Gentile Holdings Ltd. v. The Queen (February 12, 2020 – 2020 TCC 29, Campbell J.).
Précis: The taxpayer received a dividend in the amount of $600,000 in 2006 from its subsidiary corporation, 0699406 B.C. Ltd. (“0699”). The Minister assessed the taxpayer under subsection 160(1) in respect of the non-arm’s length transfer. The taxpayer resisted the assessment both on the basis that the relationship with 0699 was at arm’s length and that it gave consideration for the dividend in the form of a loan back to 0699. The Tax Court rejected both arguments and dismissed the appeal with costs.
Decision: In essence the Court rejected the arguments of arm’s length relationship and valuable consideration for the dividend:
 To conclude, the Appellant has not discharged the onus of establishing on a balance of probabilities that the Appellant and 0699 did, in fact, deal with each other at arm’s length and, in addition, did not establish that the Appellant gave fair market value consideration in respect to the payment of the dividend.
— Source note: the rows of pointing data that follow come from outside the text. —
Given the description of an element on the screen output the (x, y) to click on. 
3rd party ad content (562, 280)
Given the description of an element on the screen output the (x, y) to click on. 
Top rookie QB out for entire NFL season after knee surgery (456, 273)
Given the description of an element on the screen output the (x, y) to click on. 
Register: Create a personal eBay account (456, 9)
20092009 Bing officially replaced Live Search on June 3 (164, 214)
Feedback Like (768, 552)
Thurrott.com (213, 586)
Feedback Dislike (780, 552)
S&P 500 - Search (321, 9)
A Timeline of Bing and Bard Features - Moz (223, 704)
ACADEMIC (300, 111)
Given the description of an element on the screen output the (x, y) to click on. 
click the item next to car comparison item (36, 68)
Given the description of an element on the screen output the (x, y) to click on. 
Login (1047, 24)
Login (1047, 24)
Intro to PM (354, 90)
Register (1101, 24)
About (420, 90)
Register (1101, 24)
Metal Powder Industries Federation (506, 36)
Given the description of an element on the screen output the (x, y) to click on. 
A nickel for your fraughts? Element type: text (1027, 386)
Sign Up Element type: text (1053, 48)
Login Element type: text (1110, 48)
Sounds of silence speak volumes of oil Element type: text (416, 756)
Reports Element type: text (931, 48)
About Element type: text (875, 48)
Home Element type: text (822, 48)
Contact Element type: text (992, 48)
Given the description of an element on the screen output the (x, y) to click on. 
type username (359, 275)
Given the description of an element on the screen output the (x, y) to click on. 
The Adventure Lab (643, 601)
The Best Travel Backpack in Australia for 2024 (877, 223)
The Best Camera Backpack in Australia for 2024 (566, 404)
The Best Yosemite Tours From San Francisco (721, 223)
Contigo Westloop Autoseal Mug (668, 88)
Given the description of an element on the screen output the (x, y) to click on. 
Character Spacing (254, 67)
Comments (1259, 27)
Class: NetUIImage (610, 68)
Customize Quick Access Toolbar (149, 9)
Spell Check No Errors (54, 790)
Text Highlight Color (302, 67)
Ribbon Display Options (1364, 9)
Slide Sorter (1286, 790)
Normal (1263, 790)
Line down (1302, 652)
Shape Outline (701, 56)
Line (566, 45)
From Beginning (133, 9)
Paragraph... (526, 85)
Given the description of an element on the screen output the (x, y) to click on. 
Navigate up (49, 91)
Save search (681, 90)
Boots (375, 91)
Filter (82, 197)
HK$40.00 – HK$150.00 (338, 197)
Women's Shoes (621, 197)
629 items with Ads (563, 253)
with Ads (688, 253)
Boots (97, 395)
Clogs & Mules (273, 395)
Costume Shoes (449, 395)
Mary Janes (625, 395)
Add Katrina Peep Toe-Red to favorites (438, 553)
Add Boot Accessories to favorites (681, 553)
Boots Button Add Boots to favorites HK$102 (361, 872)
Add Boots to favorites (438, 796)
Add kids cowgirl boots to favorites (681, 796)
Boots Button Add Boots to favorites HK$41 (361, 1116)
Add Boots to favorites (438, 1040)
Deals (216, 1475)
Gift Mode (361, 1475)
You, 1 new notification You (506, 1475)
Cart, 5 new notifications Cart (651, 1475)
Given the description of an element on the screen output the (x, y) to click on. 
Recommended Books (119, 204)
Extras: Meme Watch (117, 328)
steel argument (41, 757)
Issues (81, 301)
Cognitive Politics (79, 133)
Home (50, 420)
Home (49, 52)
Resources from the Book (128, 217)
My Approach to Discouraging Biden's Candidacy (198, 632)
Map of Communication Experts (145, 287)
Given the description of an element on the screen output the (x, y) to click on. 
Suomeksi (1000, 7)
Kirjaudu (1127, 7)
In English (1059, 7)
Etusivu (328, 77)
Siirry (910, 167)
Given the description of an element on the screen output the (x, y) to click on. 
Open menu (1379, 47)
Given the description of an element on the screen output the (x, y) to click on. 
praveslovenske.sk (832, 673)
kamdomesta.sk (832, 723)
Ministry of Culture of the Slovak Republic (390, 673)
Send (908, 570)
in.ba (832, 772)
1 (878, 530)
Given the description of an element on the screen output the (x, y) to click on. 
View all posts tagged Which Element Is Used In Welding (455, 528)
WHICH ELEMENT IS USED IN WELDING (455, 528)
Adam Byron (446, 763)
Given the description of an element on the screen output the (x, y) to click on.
Since the Appellant was the sole shareholder of 0699 and Cesare Gentile was the directing mind of both, it is unrealistic to assume that 0699 was in a position to act exclusively on the basis of its own best interests. Since the four criteria established in Livingston are satisfied, I conclude that the Appellant and 0699 are jointly and severally liable under subsection 160(1) of the Act to pay the Amount of $116,754 as assessed by the Minister in respect to the 2006 taxation year.
Thus the appeal was dismissed with costs.